* **WHAT IS BEING ASKED**
Which lines of the records contain the word "particular", matching case? Pick out each one and copy it.

* **RECORDED INFORMATION**
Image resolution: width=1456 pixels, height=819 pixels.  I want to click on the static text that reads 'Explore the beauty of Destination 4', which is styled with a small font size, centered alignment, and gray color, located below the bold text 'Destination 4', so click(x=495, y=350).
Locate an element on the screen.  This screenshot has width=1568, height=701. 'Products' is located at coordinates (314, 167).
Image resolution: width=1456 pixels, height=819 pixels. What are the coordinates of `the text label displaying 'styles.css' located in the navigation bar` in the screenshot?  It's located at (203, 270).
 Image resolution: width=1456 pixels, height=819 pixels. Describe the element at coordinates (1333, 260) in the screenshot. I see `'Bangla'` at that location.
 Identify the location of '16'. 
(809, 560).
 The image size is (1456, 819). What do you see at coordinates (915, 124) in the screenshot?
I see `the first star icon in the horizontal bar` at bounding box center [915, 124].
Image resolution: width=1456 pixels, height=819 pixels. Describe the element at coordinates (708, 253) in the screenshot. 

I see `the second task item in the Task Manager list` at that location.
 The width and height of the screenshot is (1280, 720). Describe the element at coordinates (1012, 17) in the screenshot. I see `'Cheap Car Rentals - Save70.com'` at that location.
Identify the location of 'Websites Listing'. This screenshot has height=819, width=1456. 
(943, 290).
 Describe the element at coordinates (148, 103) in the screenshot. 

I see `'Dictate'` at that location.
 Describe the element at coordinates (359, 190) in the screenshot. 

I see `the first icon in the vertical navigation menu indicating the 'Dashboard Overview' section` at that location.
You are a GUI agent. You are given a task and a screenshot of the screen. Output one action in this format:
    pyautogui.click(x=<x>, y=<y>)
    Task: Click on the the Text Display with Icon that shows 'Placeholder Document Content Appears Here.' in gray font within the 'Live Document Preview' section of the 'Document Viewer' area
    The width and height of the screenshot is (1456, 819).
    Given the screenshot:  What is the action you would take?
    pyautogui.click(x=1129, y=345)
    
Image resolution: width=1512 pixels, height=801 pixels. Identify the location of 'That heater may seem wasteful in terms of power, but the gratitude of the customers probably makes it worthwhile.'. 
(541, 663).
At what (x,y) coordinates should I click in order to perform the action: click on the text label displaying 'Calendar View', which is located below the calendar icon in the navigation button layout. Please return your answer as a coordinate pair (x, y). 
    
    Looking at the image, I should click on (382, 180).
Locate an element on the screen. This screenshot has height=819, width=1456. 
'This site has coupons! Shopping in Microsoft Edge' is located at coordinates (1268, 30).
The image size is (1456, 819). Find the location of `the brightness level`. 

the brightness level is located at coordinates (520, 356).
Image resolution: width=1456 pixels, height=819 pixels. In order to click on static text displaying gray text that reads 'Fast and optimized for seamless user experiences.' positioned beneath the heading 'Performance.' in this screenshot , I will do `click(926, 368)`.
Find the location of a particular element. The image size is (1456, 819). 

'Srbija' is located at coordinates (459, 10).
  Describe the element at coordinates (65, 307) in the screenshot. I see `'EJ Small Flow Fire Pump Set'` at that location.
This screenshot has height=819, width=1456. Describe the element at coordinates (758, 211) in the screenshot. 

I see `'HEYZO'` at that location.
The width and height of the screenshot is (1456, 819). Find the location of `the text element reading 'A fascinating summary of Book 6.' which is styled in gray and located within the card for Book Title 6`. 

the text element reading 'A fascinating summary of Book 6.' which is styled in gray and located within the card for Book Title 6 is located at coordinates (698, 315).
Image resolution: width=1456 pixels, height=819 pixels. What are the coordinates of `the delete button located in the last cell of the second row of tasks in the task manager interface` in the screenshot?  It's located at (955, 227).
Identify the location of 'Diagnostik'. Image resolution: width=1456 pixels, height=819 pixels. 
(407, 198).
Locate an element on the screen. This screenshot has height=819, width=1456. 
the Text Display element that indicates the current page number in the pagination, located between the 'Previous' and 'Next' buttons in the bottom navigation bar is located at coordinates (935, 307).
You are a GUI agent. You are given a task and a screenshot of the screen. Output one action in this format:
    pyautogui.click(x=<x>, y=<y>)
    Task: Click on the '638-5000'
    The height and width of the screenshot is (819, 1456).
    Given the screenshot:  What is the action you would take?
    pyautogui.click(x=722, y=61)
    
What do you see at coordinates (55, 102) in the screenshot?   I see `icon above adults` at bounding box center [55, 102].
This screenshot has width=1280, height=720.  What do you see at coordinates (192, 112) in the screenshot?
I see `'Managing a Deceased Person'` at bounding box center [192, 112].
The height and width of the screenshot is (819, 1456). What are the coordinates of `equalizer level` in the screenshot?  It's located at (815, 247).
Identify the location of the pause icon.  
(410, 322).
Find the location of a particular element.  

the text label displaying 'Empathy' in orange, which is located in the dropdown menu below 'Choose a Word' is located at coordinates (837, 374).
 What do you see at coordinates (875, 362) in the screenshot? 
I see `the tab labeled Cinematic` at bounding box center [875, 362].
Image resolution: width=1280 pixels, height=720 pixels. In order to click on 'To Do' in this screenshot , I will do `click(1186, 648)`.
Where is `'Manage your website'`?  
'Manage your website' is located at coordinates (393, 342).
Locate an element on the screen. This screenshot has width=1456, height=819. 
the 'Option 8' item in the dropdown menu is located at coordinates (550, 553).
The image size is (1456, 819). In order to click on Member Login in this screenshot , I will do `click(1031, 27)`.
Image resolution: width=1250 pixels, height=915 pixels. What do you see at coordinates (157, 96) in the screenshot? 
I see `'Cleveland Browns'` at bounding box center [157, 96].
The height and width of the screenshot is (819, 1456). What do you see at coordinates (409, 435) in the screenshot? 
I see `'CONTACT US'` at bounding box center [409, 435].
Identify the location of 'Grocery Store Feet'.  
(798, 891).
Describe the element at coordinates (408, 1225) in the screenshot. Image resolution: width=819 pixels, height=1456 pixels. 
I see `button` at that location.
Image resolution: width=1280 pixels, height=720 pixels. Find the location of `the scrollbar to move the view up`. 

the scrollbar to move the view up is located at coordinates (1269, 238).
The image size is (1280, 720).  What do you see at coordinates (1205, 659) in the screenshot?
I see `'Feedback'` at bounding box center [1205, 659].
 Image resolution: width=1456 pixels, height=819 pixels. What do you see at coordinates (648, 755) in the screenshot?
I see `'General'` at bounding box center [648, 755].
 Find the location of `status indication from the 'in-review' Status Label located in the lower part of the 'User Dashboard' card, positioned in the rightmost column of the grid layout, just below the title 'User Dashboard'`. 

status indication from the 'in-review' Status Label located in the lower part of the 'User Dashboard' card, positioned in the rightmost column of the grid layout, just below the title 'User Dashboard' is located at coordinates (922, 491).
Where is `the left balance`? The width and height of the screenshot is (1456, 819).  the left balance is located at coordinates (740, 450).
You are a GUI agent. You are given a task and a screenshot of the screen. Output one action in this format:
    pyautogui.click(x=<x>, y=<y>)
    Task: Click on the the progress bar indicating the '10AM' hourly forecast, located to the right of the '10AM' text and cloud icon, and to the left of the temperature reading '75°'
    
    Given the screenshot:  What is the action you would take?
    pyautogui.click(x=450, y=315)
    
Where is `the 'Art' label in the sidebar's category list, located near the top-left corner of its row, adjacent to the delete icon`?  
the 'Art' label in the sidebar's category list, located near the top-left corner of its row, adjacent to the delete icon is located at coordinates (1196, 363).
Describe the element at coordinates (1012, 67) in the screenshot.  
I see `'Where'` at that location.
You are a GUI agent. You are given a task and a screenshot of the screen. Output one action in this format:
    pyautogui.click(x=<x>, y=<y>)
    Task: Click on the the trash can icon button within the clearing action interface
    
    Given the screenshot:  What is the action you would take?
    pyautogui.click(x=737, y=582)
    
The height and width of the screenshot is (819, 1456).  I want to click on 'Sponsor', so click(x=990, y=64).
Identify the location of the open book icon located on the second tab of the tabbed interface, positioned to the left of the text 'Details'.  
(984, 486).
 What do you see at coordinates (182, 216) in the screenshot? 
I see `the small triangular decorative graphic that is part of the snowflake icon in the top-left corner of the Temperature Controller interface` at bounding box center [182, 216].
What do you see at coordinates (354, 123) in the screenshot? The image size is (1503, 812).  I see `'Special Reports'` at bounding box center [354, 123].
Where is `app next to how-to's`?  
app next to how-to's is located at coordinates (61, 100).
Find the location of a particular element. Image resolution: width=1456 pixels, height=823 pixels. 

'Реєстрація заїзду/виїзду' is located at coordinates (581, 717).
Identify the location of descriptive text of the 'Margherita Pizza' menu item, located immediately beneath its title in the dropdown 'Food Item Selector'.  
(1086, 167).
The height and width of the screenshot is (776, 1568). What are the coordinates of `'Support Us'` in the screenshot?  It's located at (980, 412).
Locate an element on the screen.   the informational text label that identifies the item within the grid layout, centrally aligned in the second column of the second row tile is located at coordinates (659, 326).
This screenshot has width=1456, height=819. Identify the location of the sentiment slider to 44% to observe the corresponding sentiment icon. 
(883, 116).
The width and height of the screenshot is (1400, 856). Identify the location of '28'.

* **FINAL RESULT**
Find the location of a particular element. The image size is (1456, 819). 
Find the location of a particular element.  
Find the location of a particular element. Image resolution: width=1456 pixels, height=823 pixels. 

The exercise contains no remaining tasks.